Он сцепил руки за головой и, уставившись в потолок, начал что-то напевать, пробуя голос, словно музыкант, настраивающий инструмент. После чего, устремив взгляд на Эдну, запел:
– Ah, si tu savais!
– Замолчите! – крикнула она. – Не пойте этого. Я не желаю, чтобы вы это пели!
Она импульсивно, не глядя, поставила свой бокал на стол, и тот, ударившись о графин, разбился. Вино забрызгало ноги Аробену, несколько капель попали на черное платье миссис Хайкемп. Виктор утратил всякое представление об учтивости или же решил, что хозяйка дома говорит не всерьез, потому что рассмеялся и продолжал:
– Ah!
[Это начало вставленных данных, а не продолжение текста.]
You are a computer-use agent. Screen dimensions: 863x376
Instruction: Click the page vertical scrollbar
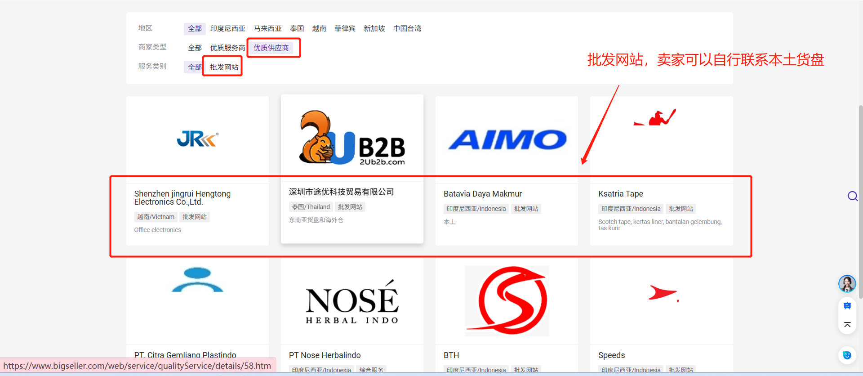pos(860,202)
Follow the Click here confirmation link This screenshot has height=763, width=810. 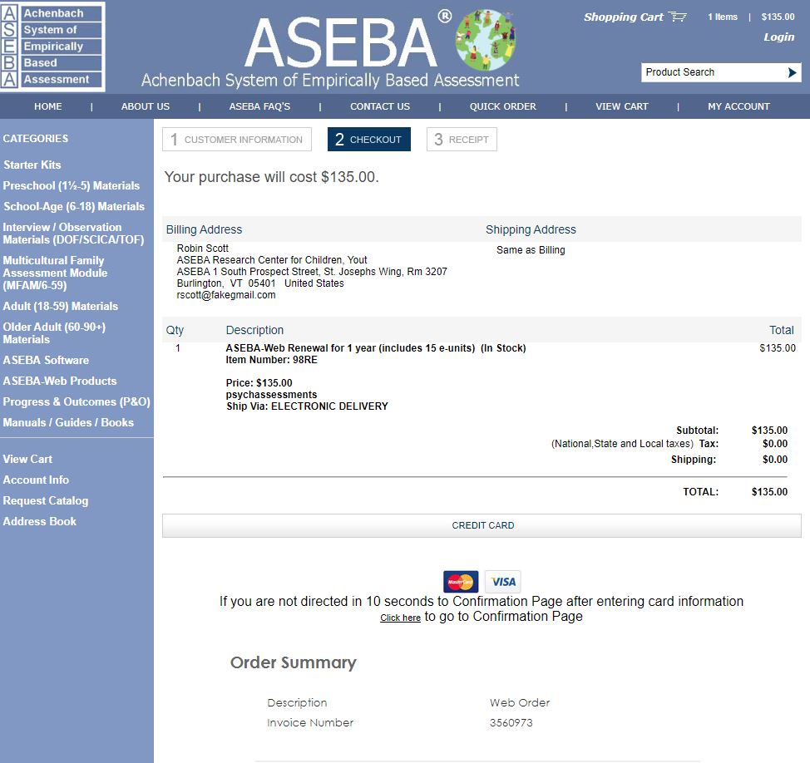(399, 617)
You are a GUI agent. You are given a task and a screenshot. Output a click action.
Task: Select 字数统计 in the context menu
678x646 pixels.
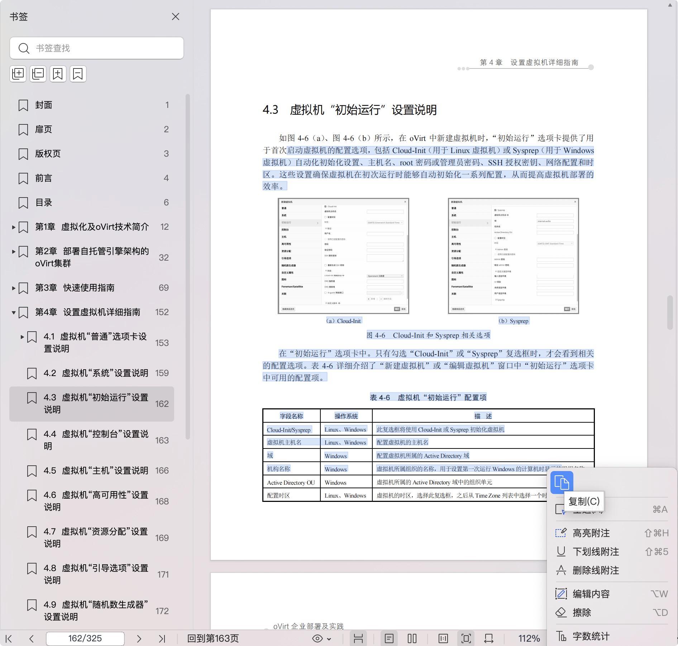click(591, 636)
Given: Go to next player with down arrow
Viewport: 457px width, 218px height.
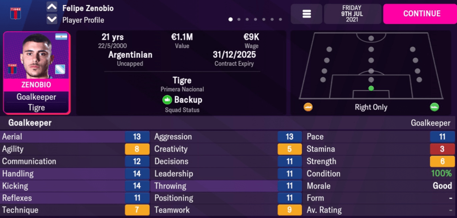Looking at the screenshot, I should pos(52,20).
Si tu savais ce que tes yeux me dissent…[62]
– О! Не надо! Не надо! – воскликнула Эдна, отодвинула стул, встала и, подойдя к Виктору со спины, зажала ему рот рукой.
Он поцеловал мягкую ладонь, прижатую к его губам.
– Нет-нет, не буду, миссис Понтелье. Я не понял, что вы всерьез. – Юноша устремил на нее нежный взгляд, его губы касались ее ладони точно ласковое жало.
Эдна сняла с головы юноши венок из роз и швырнула его через всю комнату.
– Ну, Виктор, довольно позировать, – проговорила она. – Отдайте миссис Хайкемп ее шарф.
Миссис Хайкемп собственноручно проворно размотала и сняла с него шарф. Мисс Мэйблант и мистеру Гувернаю внезапно пришло на ум, что пора откланиваться. А мистер и миссис Мерримен дивились, что уже так поздно.
Прежде чем попрощаться с Виктором, миссис Хайкемп пригласила юношу навестить ее дочь, которая, без сомнения, будет счастлива встретиться с ним, поболтать по-французски, спеть несколько французских песенок. Виктор выразил желание и намерение при первой же возможности нанести визит мисс Хайкемп. Он осведомился у Аробена, не по пути ли им. Аробену было не по пути.
Мандолинисты уже успели ускользнуть. Широкую красивую улицу давно окутывала глубокая тишина. Голоса расходящихся гостей Эдны нарушили своим диссонансом мирную гармонию ночи.